Summary and Next Steps
Weights & Biases transforms experiment tracking from a chore into a superpower. You get:
- Reproducibility: Every run is fully captured - config, code, metrics, artifacts
- Scalability: Track thousands of experiments without overhead
- Collaboration: Share findings with your team instantly
- Intelligence: Hyperparameter sweeps, early termination, and analysis tools
- Lineage: Understand which datasets trained which models
- Production Ready: Artifacts with versioning and aliases for deployment
The patterns here - environment-based configuration, rank-aware distributed logging, artifact versioning, sweep-driven hyperparameter search - aren't just good practices. They're necessary when running ML at scale. W&B makes them accessible.
Start small. Log metrics from your next training run. Add artifacts. Share a report with your team. As your system grows, you'll appreciate having a platform that scales with you.
The real power of W&B emerges over time. In month one, it's just a logging tool. In month three, you're running hyperparameter sweeps and catching your best models automatically. By month six, you have historical data showing how your models have evolved. Which dataset versions worked best? Which augmentation strategies consistently improved results? What's the relationship between batch size and final accuracy? You can answer these questions instantly because your data is all there. This institutional knowledge becomes a competitive moat. New engineers can study past successful runs and learn from real data instead of tribal knowledge.
The adoption curve varies by team. Some teams integrate W&B into their CI/CD pipeline immediately and get comprehensive tracking from day one. Others start manually and gradually shift toward automation. The key is establishing a minimal habit early. Log your metrics. Log your best models. Share one report. Once team members see the value, adoption accelerates naturally. You're not convincing people to do something new - you're making their existing workflow better.
Thinking about W&B also forces conversations about standards and discipline. When you decide to track something in W&B, you're making a commitment to reproducibility. You're saying "this experiment matters enough to document." This implicit pressure, surprisingly, increases team quality. People think more carefully about their experiments because they're being tracked. They avoid haphazard changes. They maintain cleaner code. They write better hyperparameter names. The tracking system becomes a forcing function for good practice.

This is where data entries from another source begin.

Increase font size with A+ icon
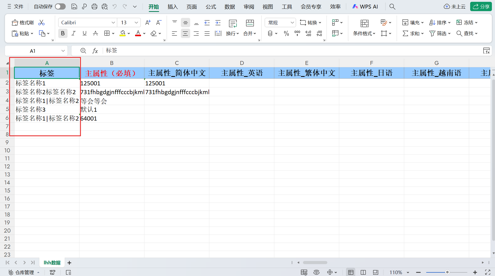Image resolution: width=495 pixels, height=276 pixels. pos(148,23)
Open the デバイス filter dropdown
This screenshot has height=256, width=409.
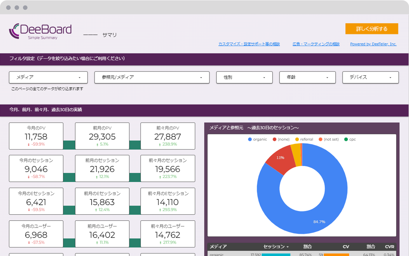[x=370, y=77]
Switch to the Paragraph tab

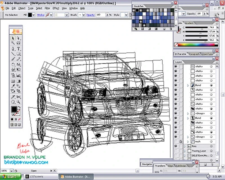tap(195, 54)
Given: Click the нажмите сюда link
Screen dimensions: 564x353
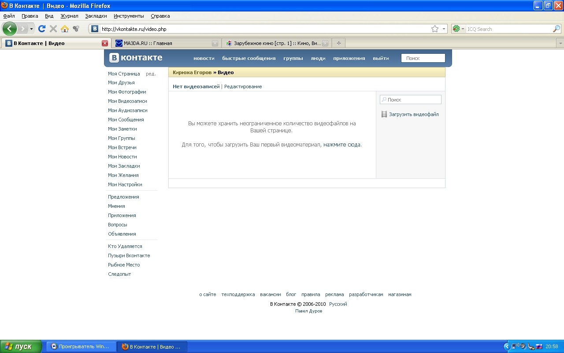Looking at the screenshot, I should click(x=341, y=145).
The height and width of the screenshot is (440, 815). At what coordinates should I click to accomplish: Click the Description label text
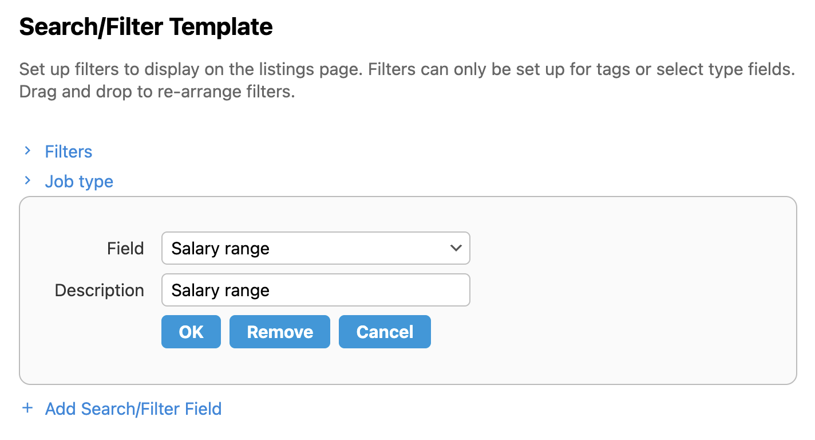pyautogui.click(x=99, y=290)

The key insight: experiment tracking isn't overhead if it's the backbone of your ML workflow. With W&B, tracking becomes your competitive advantage. You iterate faster because you understand what worked before. Your team collaborates more effectively because results are shared instantly. And your models improve more reliably because every experiment is reproducible.
For teams considering W&B, the question isn't whether to track experiments - you must, or you're leaving money on the table. The question is whether to use W&B specifically or roll your own. Most teams that attempt to roll their own end up with fragmented solutions that break. W&B solves this problem comprehensively, and the cost is trivial compared to the cost of experiment waste. For most organizations, especially those with multiple data scientists, W&B pays for itself on day one in reduced duplicate work alone.